Pour aller plus loin (BOI-INT-DG-20-25 n°240 et 250 du 16 décembre 2020)
Au titre des mesures visant à éviter le contournement artificiel du statut d’établissement stable, l’article 12 de la CML insère une mesure relative aux schémas visant à éviter artificiellement le statut d’établissement stable (BOI-INT-DG-20-20-10), notamment dans le cadre des accords dits de commissionnaire et autres stratégies similaires.
Il modifie ainsi la définition des agents dépendants et indépendants figurant à l’article « Établissement stable » des conventions fiscales couvertes afin, d’une part, que des arrangements de pure forme ne permettent pas d’écarter la qualification d’ « établissement stable » et, d’autre part, que le statut d’agent indépendant ne soit pas reconnu à une personne agissant exclusivement ou quasi-exclusivement pour des entreprises qui lui sont étroitement liées.
Le 1 de l’article 12 de la CML stipule dans quelles conditions une entreprise résidente d’un État est considérée comme ayant un établissement stable dans l’autre État contractant du fait des activités d’une personne y agissant pour son compte, quand bien même elle ne dispose pas dans cet État d’une installation fixe d’affaires.
Les conditions suivantes doivent ainsi être remplies pour que cette nouvelle définition d’agent dépendant soit regardée comme satisfaite et que l’existence d’un établissement stable soit constatée :
– une personne agit dans un État contractant pour le compte d’une entreprise ;
– cette personne conclut habituellement des contrats, ou joue habituellement le rôle principal menant à la conclusion de contrats qui, de façon routinière, sont conclus sans modification importante par l’entreprise ; et
– ces contrats soit sont au nom de l’entreprise, soit prévoient le transfert de la propriété, ou la concession du droit d’utiliser, des biens appartenant à cette entreprise ou des biens que l’entreprise a le droit d’utiliser, soit concernent la prestation de services par cette entreprise.

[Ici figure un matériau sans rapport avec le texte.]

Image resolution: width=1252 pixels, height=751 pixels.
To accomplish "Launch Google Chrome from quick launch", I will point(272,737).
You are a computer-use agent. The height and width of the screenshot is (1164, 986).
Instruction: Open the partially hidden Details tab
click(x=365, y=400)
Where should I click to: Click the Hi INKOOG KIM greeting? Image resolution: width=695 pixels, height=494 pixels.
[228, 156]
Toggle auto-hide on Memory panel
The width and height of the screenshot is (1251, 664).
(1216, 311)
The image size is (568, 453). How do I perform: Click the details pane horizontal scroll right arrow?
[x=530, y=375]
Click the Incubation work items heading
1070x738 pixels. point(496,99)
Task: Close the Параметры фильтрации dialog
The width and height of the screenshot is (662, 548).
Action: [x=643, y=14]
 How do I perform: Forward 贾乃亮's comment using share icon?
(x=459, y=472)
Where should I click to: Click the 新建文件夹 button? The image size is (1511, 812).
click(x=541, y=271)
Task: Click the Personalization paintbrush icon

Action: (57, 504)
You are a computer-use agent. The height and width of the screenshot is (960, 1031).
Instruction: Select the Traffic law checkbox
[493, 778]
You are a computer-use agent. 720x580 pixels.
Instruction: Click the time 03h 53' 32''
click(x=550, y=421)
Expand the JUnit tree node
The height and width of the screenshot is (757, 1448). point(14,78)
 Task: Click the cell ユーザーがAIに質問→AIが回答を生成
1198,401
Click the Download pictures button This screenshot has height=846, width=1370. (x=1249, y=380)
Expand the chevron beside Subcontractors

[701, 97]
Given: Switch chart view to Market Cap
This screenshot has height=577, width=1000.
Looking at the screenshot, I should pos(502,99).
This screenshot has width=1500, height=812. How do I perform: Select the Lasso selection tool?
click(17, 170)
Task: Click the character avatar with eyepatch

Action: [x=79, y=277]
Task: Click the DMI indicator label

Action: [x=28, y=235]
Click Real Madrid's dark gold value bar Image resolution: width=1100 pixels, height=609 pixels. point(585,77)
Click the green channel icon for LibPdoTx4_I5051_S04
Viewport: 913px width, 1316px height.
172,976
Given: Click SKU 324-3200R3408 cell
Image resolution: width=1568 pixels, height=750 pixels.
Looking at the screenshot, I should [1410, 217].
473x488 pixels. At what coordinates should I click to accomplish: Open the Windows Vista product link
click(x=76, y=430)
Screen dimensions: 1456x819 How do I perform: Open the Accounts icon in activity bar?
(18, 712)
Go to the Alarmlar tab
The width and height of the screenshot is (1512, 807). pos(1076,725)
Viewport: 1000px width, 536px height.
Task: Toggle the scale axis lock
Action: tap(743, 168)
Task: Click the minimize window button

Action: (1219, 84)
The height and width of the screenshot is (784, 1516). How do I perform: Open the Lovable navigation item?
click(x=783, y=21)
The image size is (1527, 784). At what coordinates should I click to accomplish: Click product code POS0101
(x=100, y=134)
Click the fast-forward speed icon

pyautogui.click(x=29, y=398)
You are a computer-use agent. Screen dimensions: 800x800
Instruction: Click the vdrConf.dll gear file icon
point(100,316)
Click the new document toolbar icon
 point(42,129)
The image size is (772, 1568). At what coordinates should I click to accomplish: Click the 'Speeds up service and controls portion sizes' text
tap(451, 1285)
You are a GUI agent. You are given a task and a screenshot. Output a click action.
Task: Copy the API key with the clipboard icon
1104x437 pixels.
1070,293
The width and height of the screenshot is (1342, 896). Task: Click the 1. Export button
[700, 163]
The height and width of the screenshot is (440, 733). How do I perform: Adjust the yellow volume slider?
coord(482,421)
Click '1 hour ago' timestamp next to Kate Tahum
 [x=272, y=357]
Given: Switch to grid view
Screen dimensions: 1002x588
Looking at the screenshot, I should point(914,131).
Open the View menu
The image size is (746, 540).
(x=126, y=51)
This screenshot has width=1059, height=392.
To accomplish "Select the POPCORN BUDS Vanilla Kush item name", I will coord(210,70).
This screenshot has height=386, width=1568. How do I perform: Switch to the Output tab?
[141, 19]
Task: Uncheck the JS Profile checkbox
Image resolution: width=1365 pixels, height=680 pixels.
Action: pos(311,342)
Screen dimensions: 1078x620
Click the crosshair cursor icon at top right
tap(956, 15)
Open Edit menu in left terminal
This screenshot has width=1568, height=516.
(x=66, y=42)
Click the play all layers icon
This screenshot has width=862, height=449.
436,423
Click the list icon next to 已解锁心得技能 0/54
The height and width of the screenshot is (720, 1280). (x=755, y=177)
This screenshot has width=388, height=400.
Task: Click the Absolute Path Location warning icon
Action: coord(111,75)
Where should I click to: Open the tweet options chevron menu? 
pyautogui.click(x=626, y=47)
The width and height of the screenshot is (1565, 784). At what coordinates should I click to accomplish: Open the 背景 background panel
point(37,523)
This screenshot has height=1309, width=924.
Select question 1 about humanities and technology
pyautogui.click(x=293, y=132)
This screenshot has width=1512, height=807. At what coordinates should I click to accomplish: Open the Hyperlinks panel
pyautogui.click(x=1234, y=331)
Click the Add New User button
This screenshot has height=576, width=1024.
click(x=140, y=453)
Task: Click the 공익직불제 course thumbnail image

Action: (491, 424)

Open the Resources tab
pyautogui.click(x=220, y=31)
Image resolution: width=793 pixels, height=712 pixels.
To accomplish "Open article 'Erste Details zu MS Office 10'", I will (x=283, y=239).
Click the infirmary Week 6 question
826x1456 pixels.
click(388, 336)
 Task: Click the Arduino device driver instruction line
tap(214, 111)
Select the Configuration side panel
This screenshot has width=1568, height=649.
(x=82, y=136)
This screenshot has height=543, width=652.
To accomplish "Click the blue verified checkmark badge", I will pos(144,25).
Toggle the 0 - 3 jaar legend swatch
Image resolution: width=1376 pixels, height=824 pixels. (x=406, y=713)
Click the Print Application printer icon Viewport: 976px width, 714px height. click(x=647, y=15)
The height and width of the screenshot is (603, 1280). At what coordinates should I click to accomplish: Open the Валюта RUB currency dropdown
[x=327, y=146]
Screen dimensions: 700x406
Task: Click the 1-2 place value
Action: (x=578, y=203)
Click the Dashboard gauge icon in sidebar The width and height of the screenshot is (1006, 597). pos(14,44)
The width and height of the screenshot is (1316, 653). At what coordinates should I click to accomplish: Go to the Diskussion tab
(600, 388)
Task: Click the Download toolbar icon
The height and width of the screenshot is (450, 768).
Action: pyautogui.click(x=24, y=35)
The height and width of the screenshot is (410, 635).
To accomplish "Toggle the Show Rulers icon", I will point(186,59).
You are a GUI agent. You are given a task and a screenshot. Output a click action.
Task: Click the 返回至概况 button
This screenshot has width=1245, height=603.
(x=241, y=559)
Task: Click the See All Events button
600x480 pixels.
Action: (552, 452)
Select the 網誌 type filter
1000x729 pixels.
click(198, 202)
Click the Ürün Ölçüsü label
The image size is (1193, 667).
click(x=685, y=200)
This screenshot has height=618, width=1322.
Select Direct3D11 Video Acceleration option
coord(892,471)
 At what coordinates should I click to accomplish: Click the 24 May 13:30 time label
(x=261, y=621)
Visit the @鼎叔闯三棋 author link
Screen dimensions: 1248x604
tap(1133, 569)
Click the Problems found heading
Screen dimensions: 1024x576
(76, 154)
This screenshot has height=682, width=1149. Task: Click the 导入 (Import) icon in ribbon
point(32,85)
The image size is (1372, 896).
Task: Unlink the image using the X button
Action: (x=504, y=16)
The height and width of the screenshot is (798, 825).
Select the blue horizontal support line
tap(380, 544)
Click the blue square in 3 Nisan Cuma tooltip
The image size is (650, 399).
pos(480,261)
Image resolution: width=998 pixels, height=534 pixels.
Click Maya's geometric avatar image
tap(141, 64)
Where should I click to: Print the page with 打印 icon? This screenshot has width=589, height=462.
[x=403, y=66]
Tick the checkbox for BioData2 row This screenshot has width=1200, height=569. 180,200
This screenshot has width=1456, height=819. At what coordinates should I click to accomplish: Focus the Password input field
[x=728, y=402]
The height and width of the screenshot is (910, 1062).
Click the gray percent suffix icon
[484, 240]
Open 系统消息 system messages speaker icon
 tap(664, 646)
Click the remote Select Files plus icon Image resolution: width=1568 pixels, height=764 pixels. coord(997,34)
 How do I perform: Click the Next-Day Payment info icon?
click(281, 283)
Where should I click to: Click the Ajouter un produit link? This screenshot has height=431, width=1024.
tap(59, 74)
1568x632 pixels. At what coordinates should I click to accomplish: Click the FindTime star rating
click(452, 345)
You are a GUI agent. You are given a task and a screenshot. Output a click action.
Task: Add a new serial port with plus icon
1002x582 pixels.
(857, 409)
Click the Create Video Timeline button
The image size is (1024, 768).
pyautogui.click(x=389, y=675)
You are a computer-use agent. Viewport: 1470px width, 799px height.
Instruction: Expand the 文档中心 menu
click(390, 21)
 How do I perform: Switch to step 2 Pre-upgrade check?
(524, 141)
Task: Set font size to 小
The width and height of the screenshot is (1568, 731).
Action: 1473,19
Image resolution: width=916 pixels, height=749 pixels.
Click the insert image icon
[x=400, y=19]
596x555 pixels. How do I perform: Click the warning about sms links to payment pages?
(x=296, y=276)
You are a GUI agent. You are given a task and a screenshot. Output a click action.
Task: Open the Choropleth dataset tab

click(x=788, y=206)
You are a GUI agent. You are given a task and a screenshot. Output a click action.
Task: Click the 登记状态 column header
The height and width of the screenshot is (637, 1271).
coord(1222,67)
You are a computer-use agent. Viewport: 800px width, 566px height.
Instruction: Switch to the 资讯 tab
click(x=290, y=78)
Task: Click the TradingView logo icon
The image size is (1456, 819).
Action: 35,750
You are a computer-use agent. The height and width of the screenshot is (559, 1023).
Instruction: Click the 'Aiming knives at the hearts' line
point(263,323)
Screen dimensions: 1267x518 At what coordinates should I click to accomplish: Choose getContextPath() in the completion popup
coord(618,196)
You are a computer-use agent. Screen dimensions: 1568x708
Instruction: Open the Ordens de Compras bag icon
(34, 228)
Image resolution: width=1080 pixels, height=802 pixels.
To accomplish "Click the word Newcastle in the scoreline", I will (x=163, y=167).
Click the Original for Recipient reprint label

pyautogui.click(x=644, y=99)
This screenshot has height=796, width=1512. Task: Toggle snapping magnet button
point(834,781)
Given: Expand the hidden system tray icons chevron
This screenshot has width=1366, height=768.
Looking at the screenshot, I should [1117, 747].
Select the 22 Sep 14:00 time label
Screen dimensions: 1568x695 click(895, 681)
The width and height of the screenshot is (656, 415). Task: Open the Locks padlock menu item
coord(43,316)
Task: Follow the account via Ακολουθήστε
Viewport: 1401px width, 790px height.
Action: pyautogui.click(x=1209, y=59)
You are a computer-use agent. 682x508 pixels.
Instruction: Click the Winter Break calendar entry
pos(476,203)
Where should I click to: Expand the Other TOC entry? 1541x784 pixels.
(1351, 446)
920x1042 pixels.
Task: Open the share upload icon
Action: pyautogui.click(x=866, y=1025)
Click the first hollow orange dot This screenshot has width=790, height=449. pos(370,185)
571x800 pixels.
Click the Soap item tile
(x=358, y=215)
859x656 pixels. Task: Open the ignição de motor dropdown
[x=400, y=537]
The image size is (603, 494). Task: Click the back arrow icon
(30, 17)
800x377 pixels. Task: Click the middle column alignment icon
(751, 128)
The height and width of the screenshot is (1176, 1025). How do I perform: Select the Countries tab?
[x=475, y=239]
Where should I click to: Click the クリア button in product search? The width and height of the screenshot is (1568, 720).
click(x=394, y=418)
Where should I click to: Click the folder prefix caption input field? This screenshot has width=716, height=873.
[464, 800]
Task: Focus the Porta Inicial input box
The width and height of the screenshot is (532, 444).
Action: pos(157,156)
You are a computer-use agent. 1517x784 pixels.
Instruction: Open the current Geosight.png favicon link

Ainsi, cette nouvelle définition prévoit donc que, pour que l’activité d’une personne dans un État conduise à considérer qu’une entreprise a un établissement stable, cette personne doit conclure habituellement des contrats qui sont au nom de l’entreprise ou qui doivent être exécutés par l’entreprise ou doit jouer habituellement le rôle principal menant à la conclusion de tels contrats qui, de façon routinière, sont conclus sans modification importante par l’entreprise. Cette activité excède une simple activité de promotion ou de publicité.